> _Assignment_:
Pull every line with "Sort" from the data.

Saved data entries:
════
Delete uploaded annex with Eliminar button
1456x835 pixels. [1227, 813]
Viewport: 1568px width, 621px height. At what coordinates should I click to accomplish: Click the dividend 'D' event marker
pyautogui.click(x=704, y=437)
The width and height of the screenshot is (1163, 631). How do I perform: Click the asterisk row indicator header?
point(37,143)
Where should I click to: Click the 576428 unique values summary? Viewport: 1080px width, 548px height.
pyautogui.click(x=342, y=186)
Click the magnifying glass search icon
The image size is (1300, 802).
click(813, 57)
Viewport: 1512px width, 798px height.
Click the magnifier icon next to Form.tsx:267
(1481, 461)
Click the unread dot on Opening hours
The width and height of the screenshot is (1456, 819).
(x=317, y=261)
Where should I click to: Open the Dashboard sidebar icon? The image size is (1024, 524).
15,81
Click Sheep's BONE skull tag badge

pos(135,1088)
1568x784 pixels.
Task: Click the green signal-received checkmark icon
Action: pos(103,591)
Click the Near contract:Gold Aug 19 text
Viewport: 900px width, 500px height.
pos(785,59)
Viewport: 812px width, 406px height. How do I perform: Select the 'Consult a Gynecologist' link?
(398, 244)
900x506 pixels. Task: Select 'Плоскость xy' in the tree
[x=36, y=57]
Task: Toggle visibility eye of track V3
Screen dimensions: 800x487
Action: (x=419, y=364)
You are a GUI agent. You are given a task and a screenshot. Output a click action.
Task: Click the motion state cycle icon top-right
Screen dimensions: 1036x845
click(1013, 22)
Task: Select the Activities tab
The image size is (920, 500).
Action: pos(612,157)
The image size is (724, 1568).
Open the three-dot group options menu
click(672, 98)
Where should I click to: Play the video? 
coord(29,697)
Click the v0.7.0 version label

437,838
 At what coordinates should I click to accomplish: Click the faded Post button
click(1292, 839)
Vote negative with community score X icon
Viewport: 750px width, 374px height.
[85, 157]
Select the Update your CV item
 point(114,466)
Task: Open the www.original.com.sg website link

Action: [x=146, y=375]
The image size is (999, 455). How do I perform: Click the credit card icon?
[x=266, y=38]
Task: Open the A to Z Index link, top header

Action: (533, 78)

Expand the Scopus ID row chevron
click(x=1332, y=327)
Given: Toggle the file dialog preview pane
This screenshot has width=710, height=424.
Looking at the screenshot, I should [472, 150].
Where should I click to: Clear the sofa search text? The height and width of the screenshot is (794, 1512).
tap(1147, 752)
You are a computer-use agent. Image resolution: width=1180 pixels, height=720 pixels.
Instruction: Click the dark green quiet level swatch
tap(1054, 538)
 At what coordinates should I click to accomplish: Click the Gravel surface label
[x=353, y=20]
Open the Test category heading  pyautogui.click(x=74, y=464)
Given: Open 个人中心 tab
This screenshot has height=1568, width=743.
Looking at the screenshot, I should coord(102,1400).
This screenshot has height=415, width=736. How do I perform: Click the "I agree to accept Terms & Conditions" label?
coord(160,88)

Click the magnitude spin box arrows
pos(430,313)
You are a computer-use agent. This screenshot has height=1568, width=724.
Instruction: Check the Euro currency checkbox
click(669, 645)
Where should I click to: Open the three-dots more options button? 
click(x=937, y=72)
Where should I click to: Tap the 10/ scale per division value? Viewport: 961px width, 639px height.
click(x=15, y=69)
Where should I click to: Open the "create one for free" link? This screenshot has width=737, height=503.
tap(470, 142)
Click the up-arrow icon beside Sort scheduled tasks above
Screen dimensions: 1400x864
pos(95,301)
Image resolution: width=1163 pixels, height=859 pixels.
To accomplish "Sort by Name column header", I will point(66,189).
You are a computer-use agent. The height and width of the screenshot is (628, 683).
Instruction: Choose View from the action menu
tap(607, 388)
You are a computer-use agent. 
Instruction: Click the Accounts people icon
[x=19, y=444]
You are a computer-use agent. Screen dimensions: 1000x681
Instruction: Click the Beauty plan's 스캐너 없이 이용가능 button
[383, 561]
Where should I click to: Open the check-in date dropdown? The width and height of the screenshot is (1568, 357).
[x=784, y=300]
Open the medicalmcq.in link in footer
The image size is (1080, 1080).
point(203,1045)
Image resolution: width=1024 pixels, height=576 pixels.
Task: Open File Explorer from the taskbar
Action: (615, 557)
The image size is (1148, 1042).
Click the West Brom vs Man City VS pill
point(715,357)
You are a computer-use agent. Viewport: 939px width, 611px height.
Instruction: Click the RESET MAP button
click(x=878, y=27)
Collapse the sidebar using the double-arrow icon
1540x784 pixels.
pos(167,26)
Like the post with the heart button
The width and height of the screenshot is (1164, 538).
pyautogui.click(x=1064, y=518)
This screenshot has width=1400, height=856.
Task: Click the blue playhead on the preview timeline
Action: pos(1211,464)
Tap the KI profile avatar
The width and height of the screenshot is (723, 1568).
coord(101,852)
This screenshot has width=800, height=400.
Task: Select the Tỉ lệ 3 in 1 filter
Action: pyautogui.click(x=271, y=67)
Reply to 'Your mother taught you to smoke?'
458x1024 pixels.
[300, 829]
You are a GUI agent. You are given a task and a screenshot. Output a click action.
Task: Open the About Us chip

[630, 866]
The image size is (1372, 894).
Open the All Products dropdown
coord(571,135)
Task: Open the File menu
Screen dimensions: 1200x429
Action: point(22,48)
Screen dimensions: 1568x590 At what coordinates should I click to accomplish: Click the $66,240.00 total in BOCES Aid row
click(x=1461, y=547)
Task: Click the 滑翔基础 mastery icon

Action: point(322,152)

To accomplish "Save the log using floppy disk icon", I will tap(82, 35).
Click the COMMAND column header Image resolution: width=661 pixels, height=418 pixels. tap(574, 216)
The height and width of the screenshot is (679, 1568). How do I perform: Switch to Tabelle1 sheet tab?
════
> _Response area_:
Click the up-arrow icon beside Sort scheduled tasks above
To accomplish "Sort by Name column header", I will point(66,189).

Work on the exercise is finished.